How to invest in IPO's with ETFs
If you could go back in time, which stock would you buy at its IPO? Apple? Netflix? Amazon? Berkshire Hathaway? The list of successful companies is not short. On the other hand, there are a lot of companies that are doing very poorly compared to their IPO price. If you want to profit from stock IPOs, but you do not want to pick stocks individually, you can use ETFs that invest in IPOs. In this article, we will explore 3 ETFs that provide exposure to IPOs in US and Internationally.
FPX
First Trust US Equity Opportunities ETF tracks IPOX-100 US Index. It measures the performance of the top 100 largest and most liquid new companies, ranked by market capitalization. The portfolio is weighted based on average performance of U.S. IPOs during the first 1000 trading days, with a 10% cap on all its constituents. The strategy of this ETF has resulted in YTD performance of 21% (S&P 15%), 1 year return of 26% (S&P 23%), and a cumulative 5 year return of 140% (S&P 101%). Morningstar has given 5 stars to FPX.
FPXI
First Trust International IPO ETF tracks IPOX International Index. It measures the performance of the 50 largest and typically most liquid new companies that are domiciled outside the US. The portfolio follows performance of recent IPOs and spin-offs in both emerging and developed countries during the first 1000 trading days, with a 10% cap on all constituents. The YTD performance of FPXI is 36% (S&P 15%), and 1 year performance is 30% (S&P 23%). This ETF was incepted on Nov 2014 and is a great way of having exposure to IPOs outside US.
IPO
Renaissance IPO ETF selects its holdings from the top 80% of newly public companies based on full market capitalization. The stocks are weighted by free float capitalization and there is a 10% cap on large constituents. Sizable IPOs are added on a fast entry basis, the rest are added during scheduled quarterly reviews. After two years, the stocks are removed from the portfolio. This strategy has resulted in YTD performance of 34%. Currently, IPO has 39 stocks in its portfolio. This ETF is relatively new (inception date is Oct 2013), so time will tell if its strategy can produce strong results or not.

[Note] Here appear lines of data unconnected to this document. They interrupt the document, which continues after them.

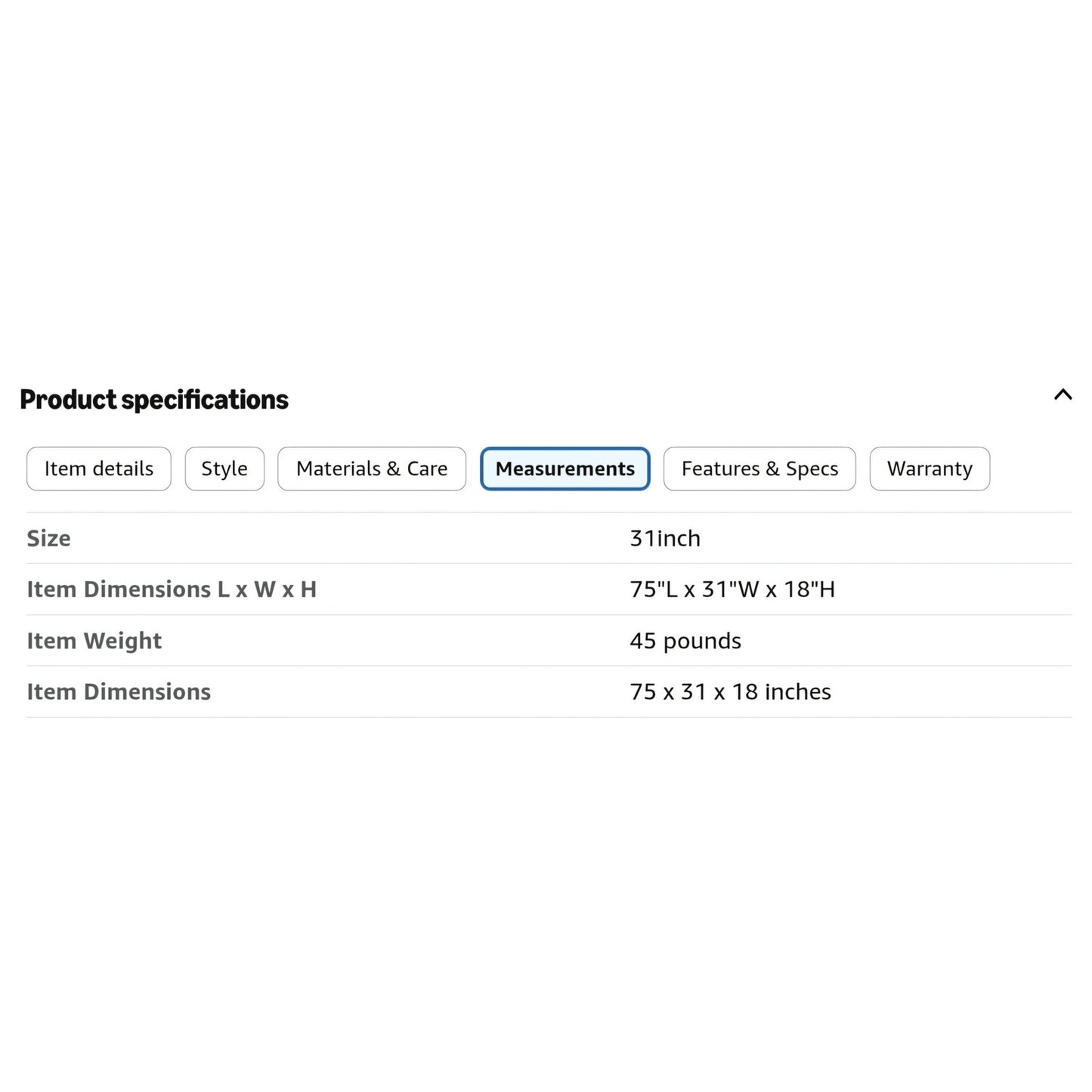Collapse the Product specifications section chevron
This screenshot has width=1092, height=1092.
tap(1063, 394)
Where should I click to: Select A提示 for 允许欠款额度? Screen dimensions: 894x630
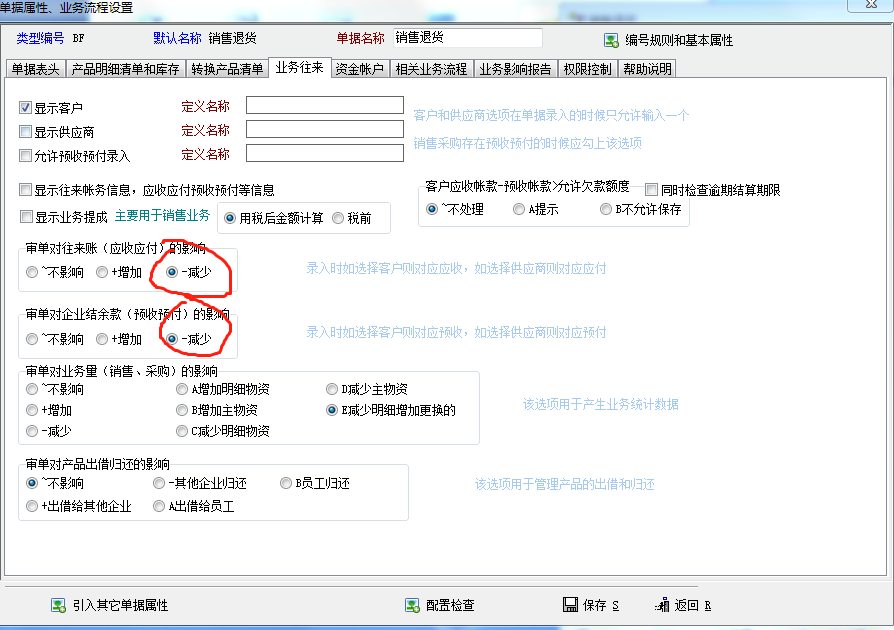point(519,209)
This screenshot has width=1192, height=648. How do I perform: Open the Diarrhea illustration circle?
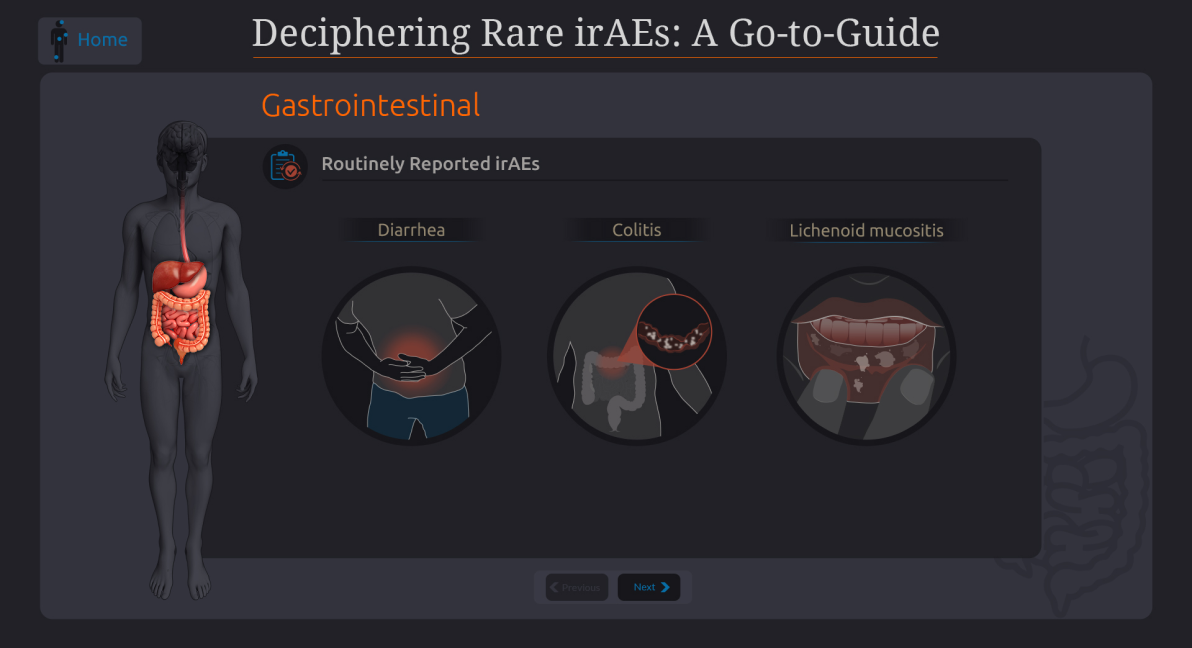[411, 356]
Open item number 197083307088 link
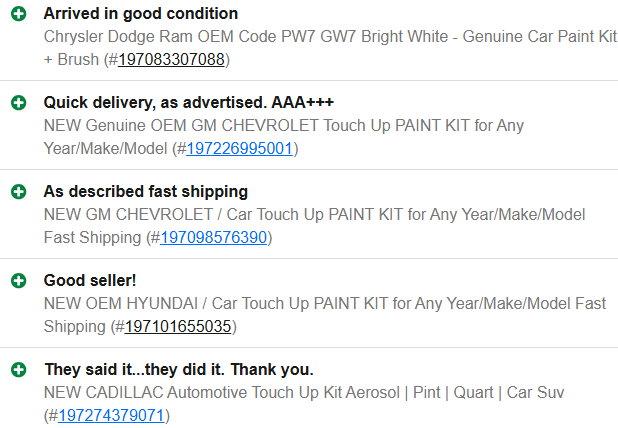 pyautogui.click(x=172, y=60)
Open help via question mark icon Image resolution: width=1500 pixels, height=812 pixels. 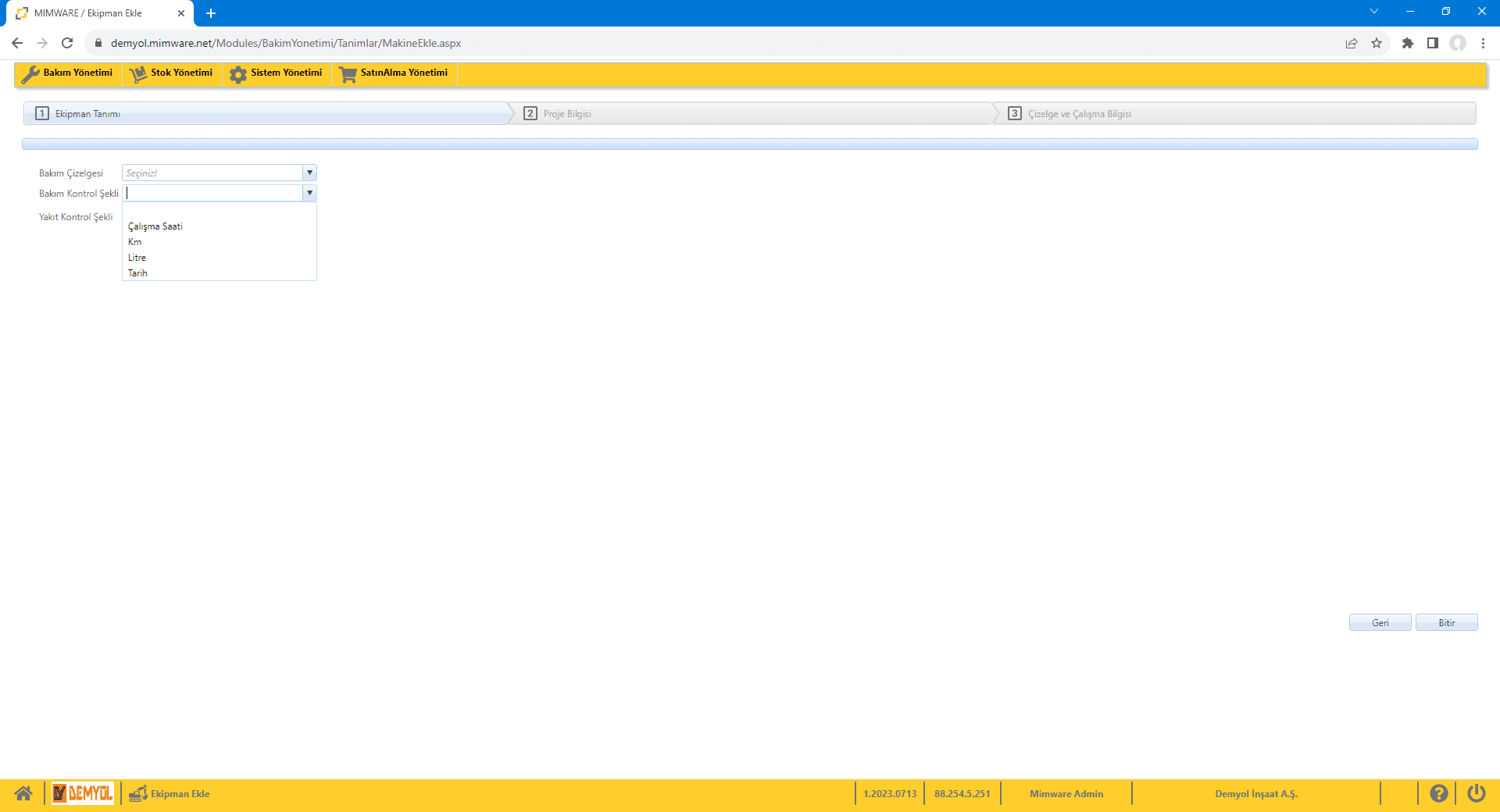pyautogui.click(x=1438, y=793)
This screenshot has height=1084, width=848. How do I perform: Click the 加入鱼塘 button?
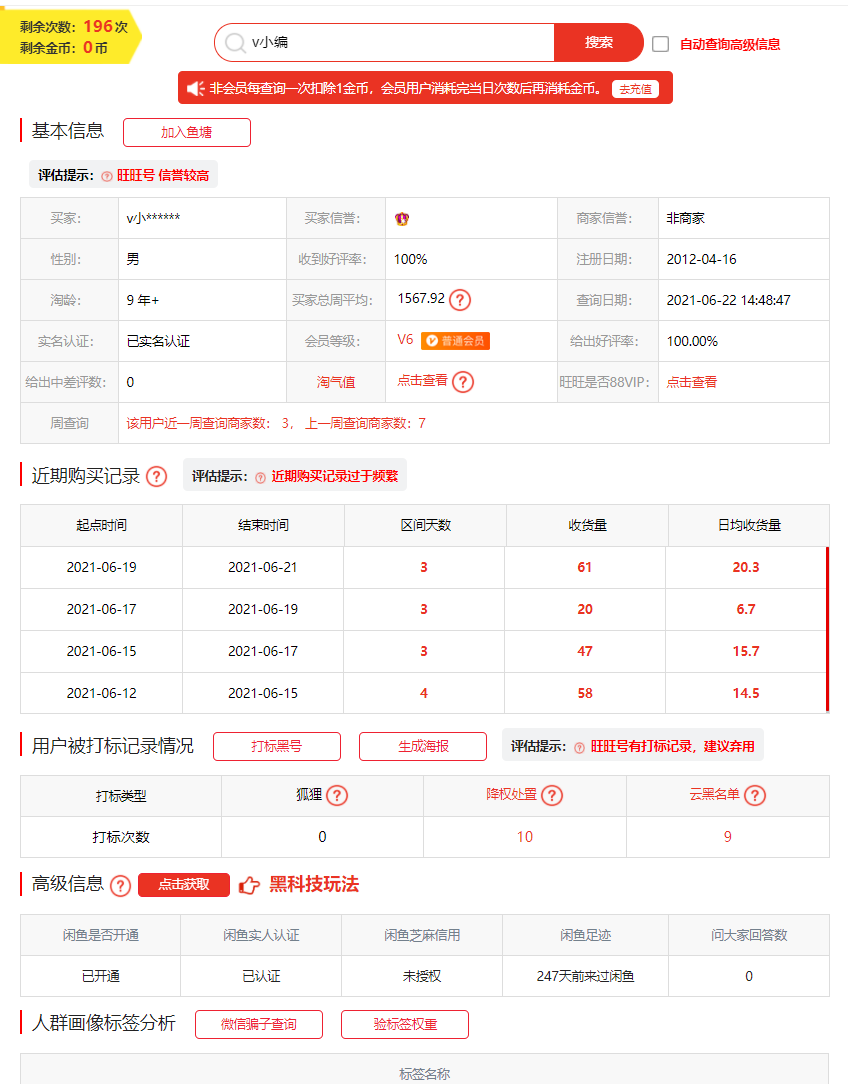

The bottomline is, if you want to have exposure to a basket of IPOs, these ETFs provide a diversified approach, and they have been successful. If I had to choose I would pick FPX for two reasons; it has been around longer, and it holds its stocks longer than IPO. Nonetheless, all three of the ETFs mentioned are decent, and it is up to the investors to see which one fits their portfolio the best.
Disclosure: At the time of this publication I have no position in any of the ETFs mentioned. This publication is NOT intended as financial advice. Published statements are opinions only.